Similar to this post, I am removing rows with >50% missing data to get a more reliable and complete dataset
# Keep only the rows with at least x% non-NA values
# calculate threshold
numOfFeatures=38 # num of features in dataset
x=round(numOfFeatures*0.5) #50%
dfWithDroppedRows = df.dropna(thresh=x)
However, I have a imbalanced dataset, where the majority class makes up almost 93% of my dataset
df['y'].value_counts(normalize=True) * 100
No 92.769441
Yes 7.230559
Therefore, I want to edit the above code to remove rows with >50% missing data from sample from the majority class only, so I do not lose samples from the minority class.
To do this, I have tried:
dfWithDroppedRows = df[df['y'] == 'No'].dropna(thresh=x)
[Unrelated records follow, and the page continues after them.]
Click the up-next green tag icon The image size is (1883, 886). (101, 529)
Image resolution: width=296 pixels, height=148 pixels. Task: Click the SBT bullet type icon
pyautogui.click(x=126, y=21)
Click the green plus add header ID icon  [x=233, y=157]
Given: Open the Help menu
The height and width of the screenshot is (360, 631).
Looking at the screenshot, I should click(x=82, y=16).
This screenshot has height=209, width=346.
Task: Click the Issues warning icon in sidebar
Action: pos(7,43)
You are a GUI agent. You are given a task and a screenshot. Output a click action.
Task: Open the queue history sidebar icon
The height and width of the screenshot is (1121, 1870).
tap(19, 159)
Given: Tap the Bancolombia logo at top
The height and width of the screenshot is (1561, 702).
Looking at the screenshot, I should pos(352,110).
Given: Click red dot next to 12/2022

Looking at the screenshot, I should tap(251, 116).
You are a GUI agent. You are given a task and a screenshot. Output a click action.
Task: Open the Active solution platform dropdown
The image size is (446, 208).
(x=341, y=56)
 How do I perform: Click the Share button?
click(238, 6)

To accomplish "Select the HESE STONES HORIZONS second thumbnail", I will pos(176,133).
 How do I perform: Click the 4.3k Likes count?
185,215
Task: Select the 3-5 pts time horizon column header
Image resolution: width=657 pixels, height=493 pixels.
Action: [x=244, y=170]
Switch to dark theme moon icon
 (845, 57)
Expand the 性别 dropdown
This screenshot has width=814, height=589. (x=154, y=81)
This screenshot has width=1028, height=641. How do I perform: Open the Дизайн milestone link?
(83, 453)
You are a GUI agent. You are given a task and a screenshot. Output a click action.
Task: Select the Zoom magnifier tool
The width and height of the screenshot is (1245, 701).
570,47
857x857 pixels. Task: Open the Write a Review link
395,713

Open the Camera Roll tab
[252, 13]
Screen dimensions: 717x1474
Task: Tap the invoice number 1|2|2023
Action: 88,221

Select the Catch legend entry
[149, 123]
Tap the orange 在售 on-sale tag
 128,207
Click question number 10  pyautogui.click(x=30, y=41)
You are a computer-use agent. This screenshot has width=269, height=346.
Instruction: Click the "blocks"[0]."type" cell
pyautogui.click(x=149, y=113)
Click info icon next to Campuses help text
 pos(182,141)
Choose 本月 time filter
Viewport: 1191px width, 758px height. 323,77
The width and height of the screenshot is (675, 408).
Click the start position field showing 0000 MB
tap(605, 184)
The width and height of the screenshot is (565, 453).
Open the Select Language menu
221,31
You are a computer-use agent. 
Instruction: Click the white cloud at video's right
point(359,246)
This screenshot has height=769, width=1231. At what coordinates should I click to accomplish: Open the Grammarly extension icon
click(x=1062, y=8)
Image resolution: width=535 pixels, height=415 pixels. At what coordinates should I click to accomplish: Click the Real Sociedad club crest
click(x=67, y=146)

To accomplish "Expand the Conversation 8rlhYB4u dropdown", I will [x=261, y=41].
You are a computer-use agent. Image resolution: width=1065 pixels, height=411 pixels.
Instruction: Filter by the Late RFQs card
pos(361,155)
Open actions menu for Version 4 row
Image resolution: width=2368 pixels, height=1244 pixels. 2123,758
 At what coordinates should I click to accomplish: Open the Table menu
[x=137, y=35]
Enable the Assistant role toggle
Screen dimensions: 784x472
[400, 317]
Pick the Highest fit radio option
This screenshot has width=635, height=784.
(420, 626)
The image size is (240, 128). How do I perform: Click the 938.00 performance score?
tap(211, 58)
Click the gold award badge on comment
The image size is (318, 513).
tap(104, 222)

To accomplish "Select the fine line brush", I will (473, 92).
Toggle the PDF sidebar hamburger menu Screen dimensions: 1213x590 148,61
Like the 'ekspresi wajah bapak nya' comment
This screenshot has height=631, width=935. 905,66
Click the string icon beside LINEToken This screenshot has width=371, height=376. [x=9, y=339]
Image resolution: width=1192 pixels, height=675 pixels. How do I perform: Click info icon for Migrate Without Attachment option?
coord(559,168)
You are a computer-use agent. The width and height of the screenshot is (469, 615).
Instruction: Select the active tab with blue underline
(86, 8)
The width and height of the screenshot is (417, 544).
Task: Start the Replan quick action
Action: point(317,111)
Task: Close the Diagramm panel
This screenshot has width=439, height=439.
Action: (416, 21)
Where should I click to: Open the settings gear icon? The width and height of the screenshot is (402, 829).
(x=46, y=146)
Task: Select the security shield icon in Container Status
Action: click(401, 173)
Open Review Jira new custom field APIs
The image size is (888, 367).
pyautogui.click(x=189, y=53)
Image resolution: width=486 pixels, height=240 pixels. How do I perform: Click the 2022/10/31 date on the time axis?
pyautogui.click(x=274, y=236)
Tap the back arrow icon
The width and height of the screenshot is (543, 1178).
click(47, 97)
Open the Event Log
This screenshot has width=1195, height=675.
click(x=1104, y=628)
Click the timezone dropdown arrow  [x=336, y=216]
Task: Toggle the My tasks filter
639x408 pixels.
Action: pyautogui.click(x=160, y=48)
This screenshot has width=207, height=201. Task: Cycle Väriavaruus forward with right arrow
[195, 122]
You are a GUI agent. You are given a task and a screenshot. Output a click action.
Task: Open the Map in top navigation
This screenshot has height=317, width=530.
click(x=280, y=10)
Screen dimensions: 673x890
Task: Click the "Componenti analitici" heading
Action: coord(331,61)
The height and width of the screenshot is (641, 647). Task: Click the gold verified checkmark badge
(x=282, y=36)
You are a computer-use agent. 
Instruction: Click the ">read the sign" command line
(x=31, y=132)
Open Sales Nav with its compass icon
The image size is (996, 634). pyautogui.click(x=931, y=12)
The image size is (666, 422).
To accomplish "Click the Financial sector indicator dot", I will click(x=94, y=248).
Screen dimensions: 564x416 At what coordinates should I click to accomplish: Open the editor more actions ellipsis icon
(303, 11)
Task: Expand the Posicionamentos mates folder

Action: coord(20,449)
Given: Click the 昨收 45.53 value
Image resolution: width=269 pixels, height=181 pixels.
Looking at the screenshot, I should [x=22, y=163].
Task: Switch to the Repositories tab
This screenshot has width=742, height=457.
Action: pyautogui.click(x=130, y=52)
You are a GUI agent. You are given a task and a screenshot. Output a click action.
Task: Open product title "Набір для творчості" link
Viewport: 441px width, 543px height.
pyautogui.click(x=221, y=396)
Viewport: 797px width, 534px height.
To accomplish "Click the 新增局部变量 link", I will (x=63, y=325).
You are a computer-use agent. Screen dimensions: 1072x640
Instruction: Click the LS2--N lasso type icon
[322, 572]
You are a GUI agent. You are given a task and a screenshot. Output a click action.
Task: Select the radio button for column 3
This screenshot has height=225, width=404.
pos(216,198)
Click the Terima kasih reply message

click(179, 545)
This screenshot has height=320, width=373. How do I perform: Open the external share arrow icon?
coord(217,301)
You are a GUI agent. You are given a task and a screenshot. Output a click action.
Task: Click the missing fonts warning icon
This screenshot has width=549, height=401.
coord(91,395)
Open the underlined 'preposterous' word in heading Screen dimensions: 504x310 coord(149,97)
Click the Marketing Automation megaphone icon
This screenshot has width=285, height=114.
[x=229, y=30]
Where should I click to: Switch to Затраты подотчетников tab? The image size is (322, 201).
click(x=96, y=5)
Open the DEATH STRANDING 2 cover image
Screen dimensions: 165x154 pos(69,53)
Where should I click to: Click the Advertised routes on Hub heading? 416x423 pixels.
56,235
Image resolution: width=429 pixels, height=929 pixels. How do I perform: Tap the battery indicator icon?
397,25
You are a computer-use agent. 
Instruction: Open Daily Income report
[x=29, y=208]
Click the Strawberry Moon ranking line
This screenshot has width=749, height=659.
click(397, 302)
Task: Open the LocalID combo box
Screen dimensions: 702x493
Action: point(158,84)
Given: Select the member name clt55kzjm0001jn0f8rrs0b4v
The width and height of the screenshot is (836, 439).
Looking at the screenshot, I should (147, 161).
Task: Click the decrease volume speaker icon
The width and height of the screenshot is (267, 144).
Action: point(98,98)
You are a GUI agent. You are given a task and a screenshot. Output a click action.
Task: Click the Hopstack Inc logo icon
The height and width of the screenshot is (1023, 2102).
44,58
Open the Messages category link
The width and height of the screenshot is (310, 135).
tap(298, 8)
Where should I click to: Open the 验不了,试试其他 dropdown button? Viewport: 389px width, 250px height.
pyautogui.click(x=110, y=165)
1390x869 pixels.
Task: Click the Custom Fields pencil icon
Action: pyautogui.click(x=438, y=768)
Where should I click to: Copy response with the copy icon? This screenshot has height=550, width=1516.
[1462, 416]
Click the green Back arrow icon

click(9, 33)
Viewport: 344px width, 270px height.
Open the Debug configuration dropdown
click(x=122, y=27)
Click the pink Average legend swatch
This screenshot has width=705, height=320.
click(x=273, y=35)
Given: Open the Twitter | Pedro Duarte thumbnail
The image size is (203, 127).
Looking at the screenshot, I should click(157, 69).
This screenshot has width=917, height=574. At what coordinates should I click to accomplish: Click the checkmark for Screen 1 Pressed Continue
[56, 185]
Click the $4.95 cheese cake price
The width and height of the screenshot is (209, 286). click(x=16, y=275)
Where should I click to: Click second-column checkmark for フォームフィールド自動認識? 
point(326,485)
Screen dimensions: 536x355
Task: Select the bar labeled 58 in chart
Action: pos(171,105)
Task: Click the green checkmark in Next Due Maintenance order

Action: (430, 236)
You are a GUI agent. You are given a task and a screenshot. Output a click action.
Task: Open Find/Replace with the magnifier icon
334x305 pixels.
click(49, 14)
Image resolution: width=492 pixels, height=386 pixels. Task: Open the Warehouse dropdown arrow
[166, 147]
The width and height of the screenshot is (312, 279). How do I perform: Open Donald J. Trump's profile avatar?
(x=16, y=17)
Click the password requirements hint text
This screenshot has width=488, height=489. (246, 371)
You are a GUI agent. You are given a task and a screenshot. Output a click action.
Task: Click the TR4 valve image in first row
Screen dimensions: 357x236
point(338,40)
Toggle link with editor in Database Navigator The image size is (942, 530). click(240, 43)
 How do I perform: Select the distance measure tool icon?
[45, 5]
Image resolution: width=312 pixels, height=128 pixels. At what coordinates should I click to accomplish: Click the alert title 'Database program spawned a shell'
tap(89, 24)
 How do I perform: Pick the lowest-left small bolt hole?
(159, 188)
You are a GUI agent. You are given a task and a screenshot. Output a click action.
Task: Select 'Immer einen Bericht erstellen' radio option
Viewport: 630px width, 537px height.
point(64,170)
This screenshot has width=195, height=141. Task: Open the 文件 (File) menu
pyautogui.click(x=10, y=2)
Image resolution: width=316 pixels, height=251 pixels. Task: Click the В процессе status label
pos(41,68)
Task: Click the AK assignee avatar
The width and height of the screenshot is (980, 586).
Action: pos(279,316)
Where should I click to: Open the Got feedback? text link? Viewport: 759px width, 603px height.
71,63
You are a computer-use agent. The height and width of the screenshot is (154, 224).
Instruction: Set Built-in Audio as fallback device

But this results in dfWithDroppedRows containing only reduced rows from majority class and not the samples from the minority class. I suppose I can fix this by concatenating dfWithDroppedRows with df[df['y'] == 'Yes'] but I feel there should be a more straightforward way of doing this. Any suggestions?
In my opinion, concatenating the two DataFrames is not such a bad idea, but if you do not like it, here's my suggestion.
mask_majority = df.eval("y == 'No'")
mask_missing = df.isna().sum(axis="columns") >= x
import numpy as np
mask_drop = np.logical_and(mask_majority, mask_missing)
mask_keep = np.logical_not(mask_drop)
dfWithDroppedRows = df.loc[mask_keep, :]
Basically, I create a mask for the majority class, and a mask for all rows with more than x
missing values.
Then I combine the two masks to get a mask with all the rows that must not be dropped, and I get the DataFrame containing only those rows using .loc
.
By the way, if you decide to use the initial solution of concatenating the two DataFrame, I would use query
method instead, it is more idiomatic:
df_majority_droppedRows = df.query("y == 'No'").dropna(thresh=x)
df_minority = df.query("y == 'Yes'")
dfWithDroppedRows = pd.concat([df_majority_droppedRows, df_minority])